A nice approach here is to compute the minimal polynomial (which in this case coincides with the characteristic polynomial) of each matrix. Note that a polynomial $p$ will satisfy $p(M) = 0$ if and only if the minimal polynomial $m(x)$ of $M$ divides $p$.
In this case, we calculate minimal polynomials $$ m_a(x) = x^2 + 1\\ m_b(x) = x^2 - x + 1\\ m_c(x) = x^2 - 2x + 1 $$ $m_a$ and $m_b$ each divide a polynomial of the form $p(x) = x^n - 1$ for some $n$. $m_c$ divides no such polynomial since such a $p(x)$ has no repeated roots over $\Bbb C$, but $m_c$ does.

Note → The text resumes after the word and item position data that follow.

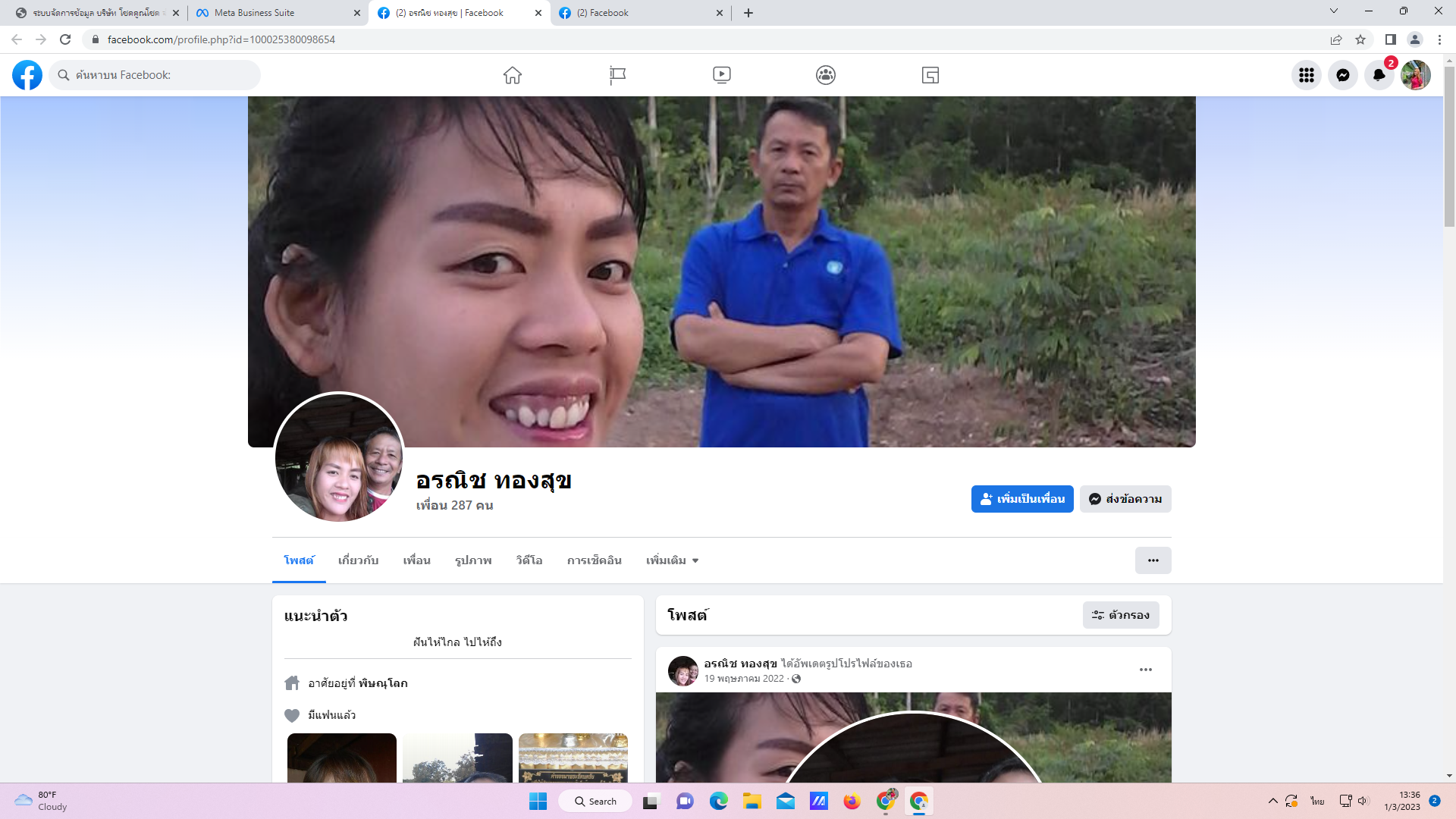The width and height of the screenshot is (1456, 819).
Task: Open Messenger chat icon
Action: click(1343, 75)
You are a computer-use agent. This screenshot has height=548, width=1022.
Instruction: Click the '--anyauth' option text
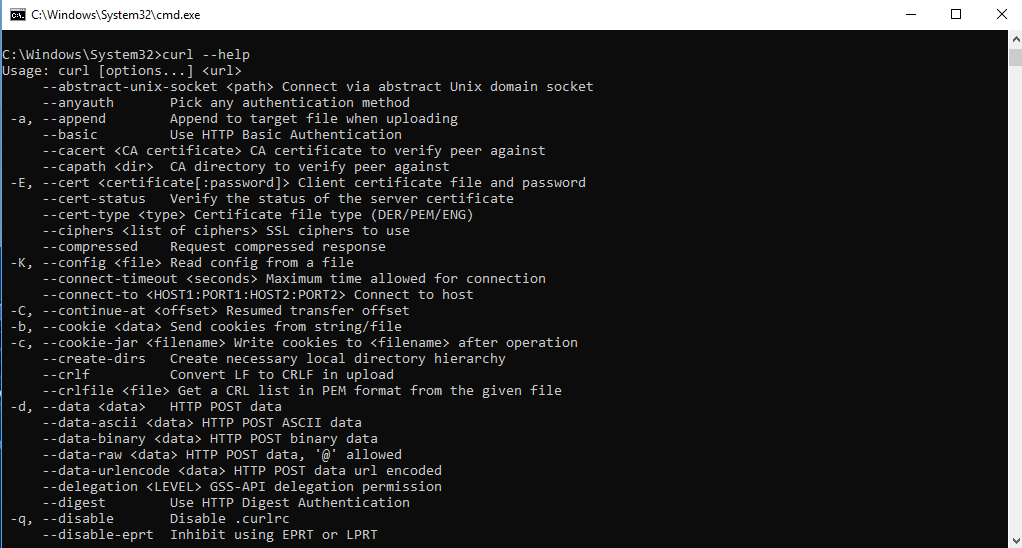pos(78,102)
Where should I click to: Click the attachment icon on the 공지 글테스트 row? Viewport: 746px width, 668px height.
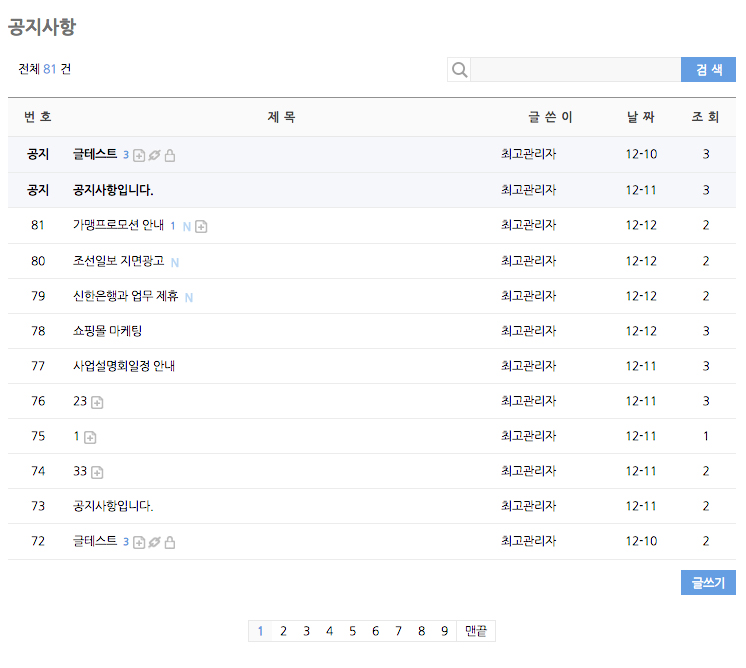pos(139,155)
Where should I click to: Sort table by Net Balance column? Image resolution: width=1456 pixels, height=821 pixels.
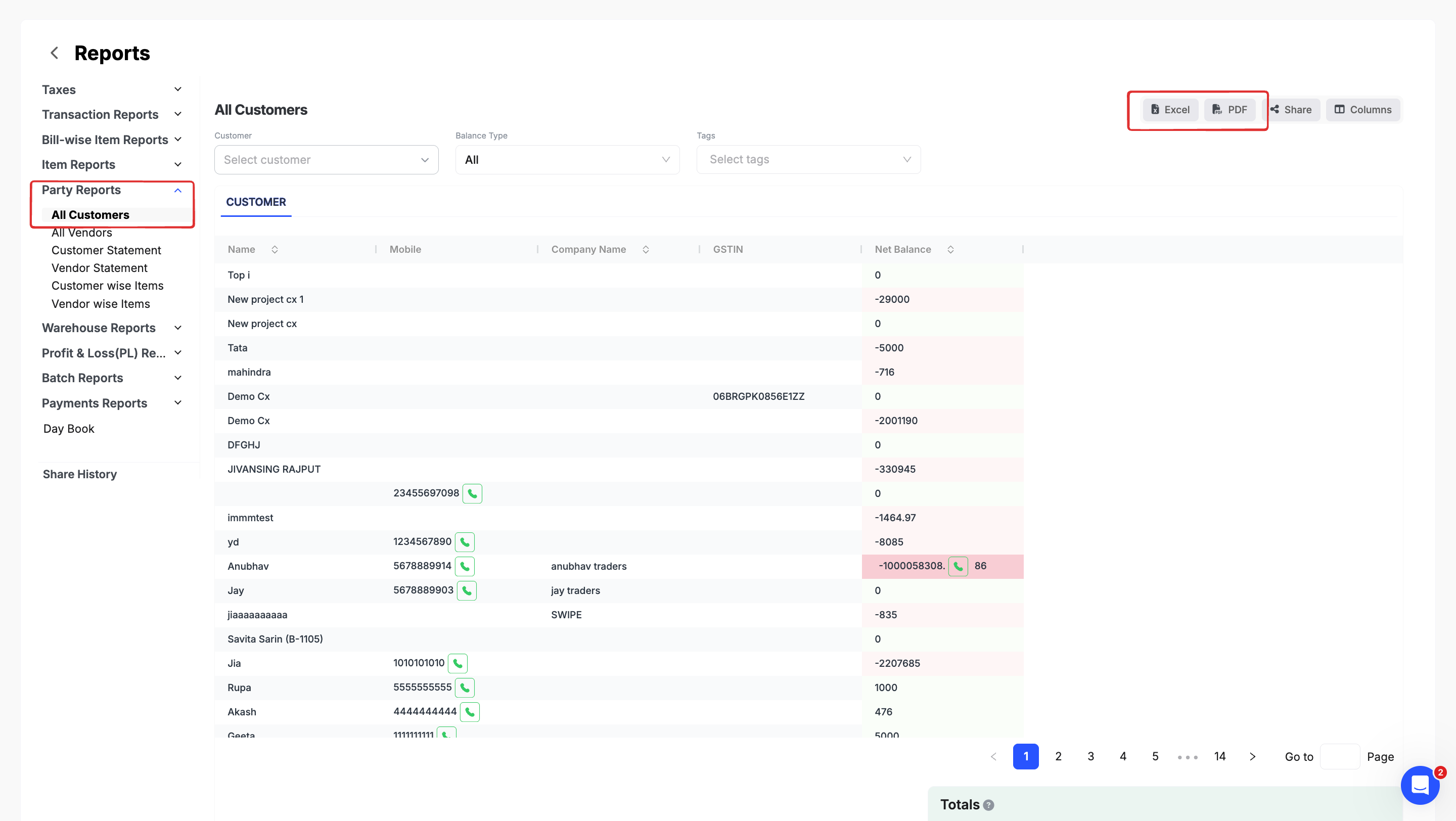pyautogui.click(x=950, y=249)
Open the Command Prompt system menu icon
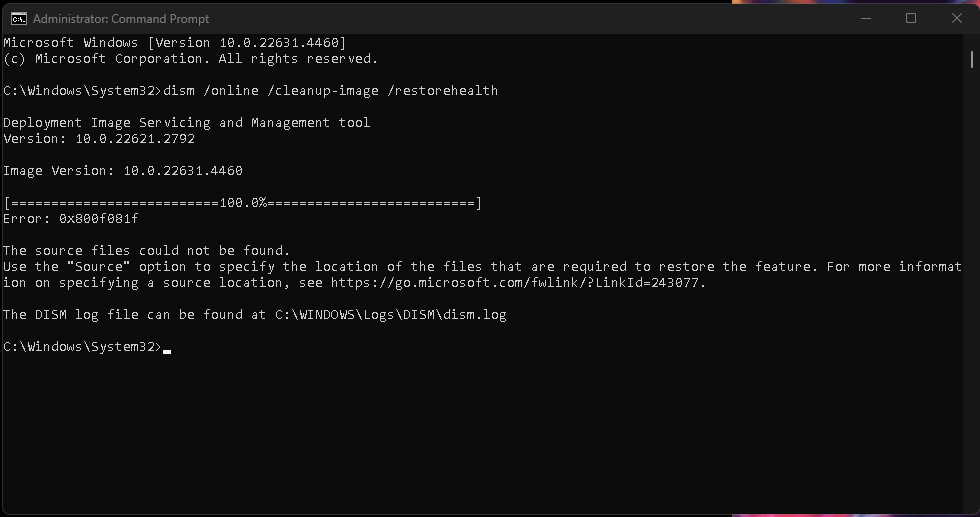The width and height of the screenshot is (980, 517). [19, 19]
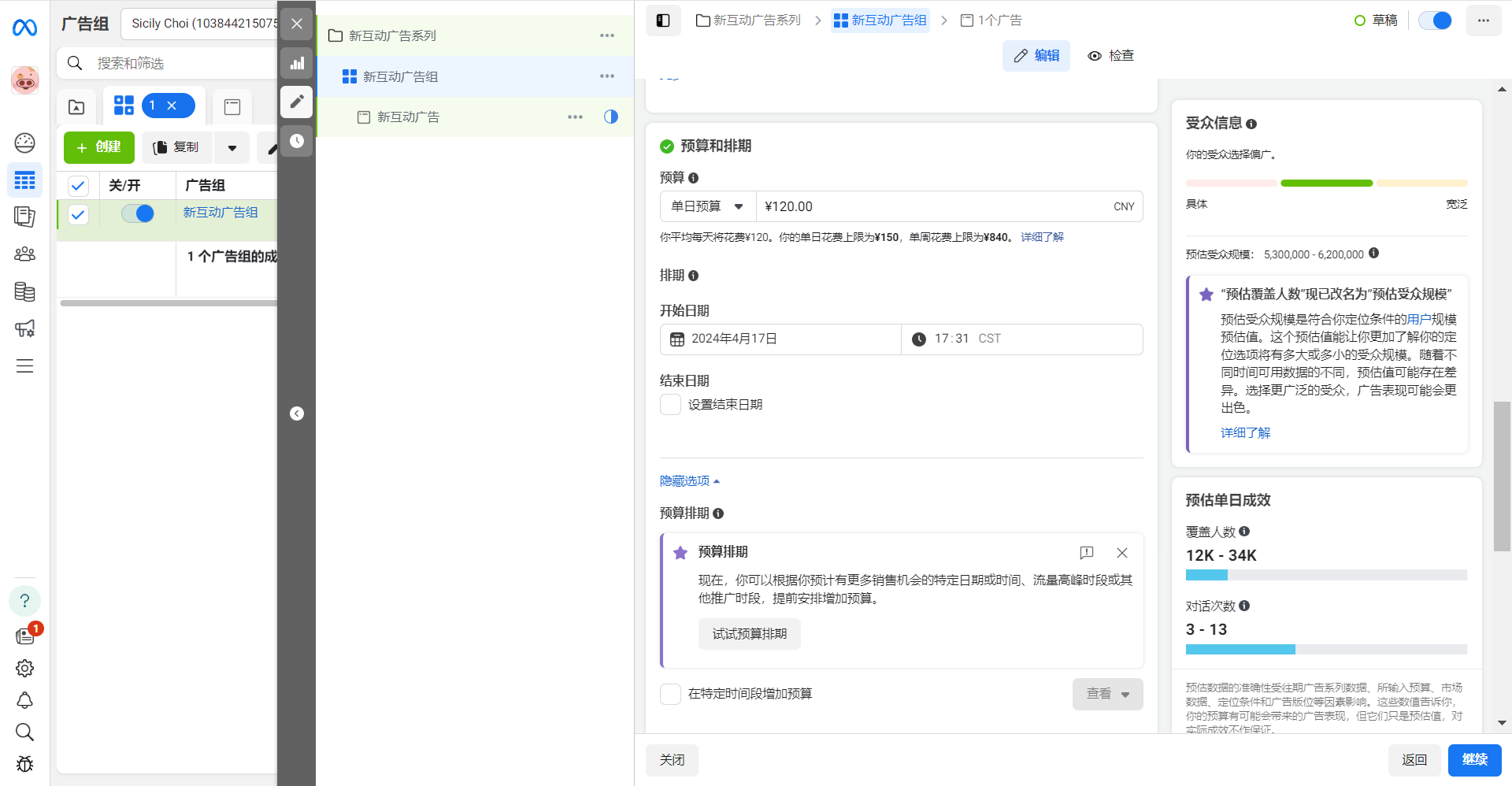
Task: Open the 查看 dropdown button
Action: pos(1107,694)
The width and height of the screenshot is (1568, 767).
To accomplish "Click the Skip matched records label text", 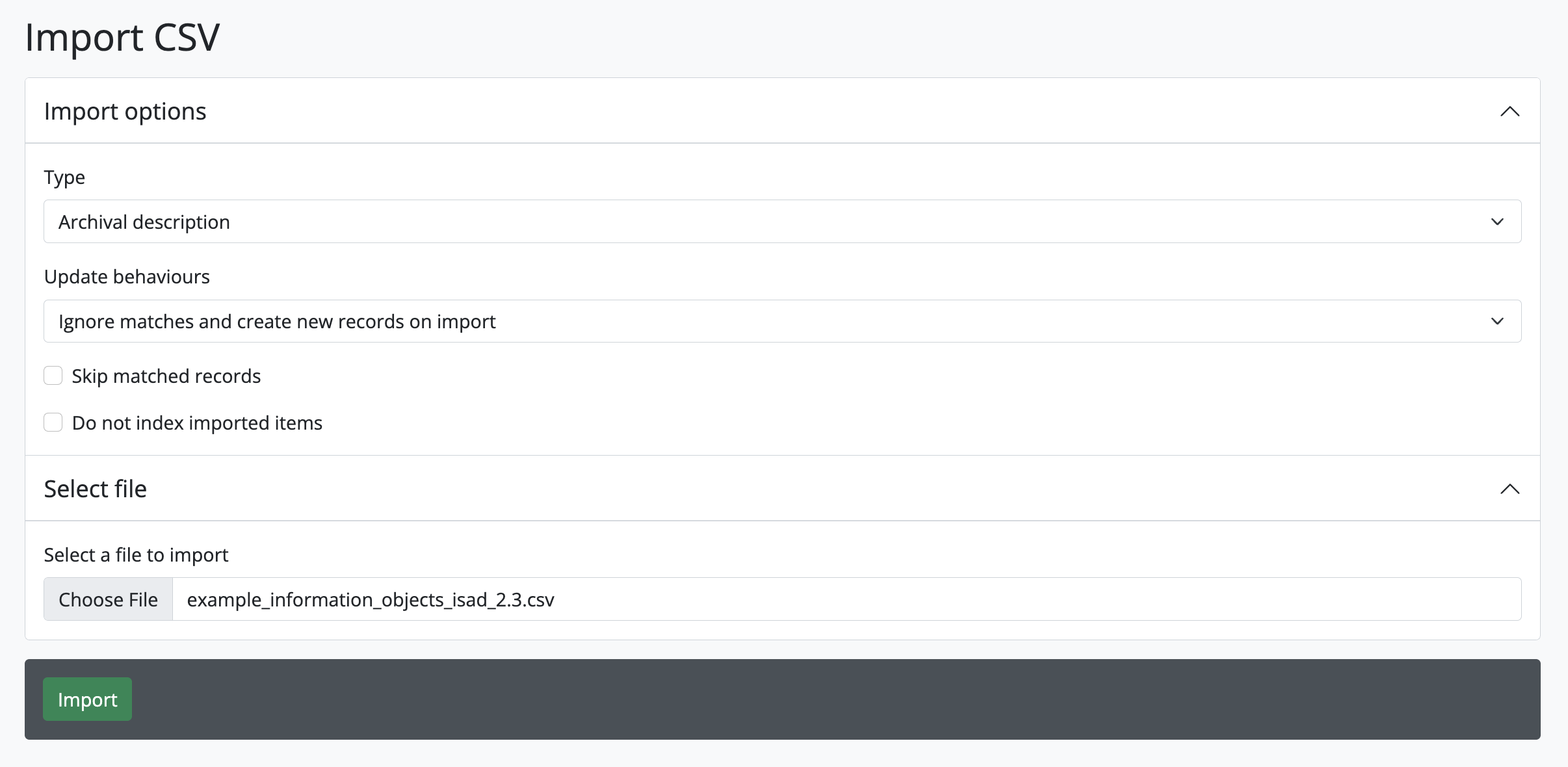I will click(166, 376).
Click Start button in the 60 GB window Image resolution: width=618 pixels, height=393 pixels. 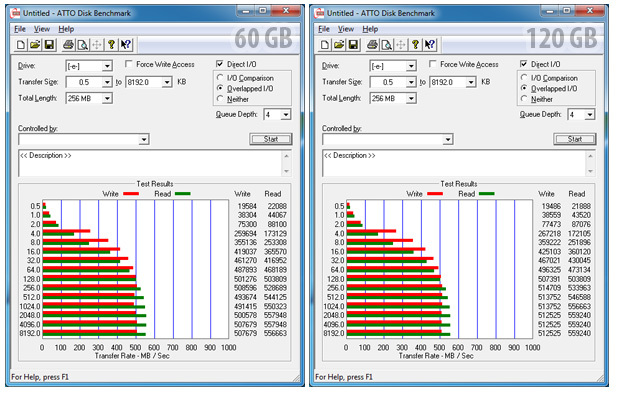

Alternative approach: trial and error (calculating successive powers) reveals that $a^4 = I$ and $a^6 = I$ (we might expect that this holds for $a$ if we recognize that it is a rotation matrix). However, we find that $$ c^n = \pmatrix{1&-1\\0&1}^n = \left(\pmatrix{1&0\\0&1} + \pmatrix{0&-1\\0&0}\right)^n = \pmatrix{1&0\\0&1} + n \pmatrix{0&-1\\0&0}\\ = \pmatrix{1&-n\\0&1} $$ which makes it clear that if $n > 0$, $c^n$ cannot be the identity matrix.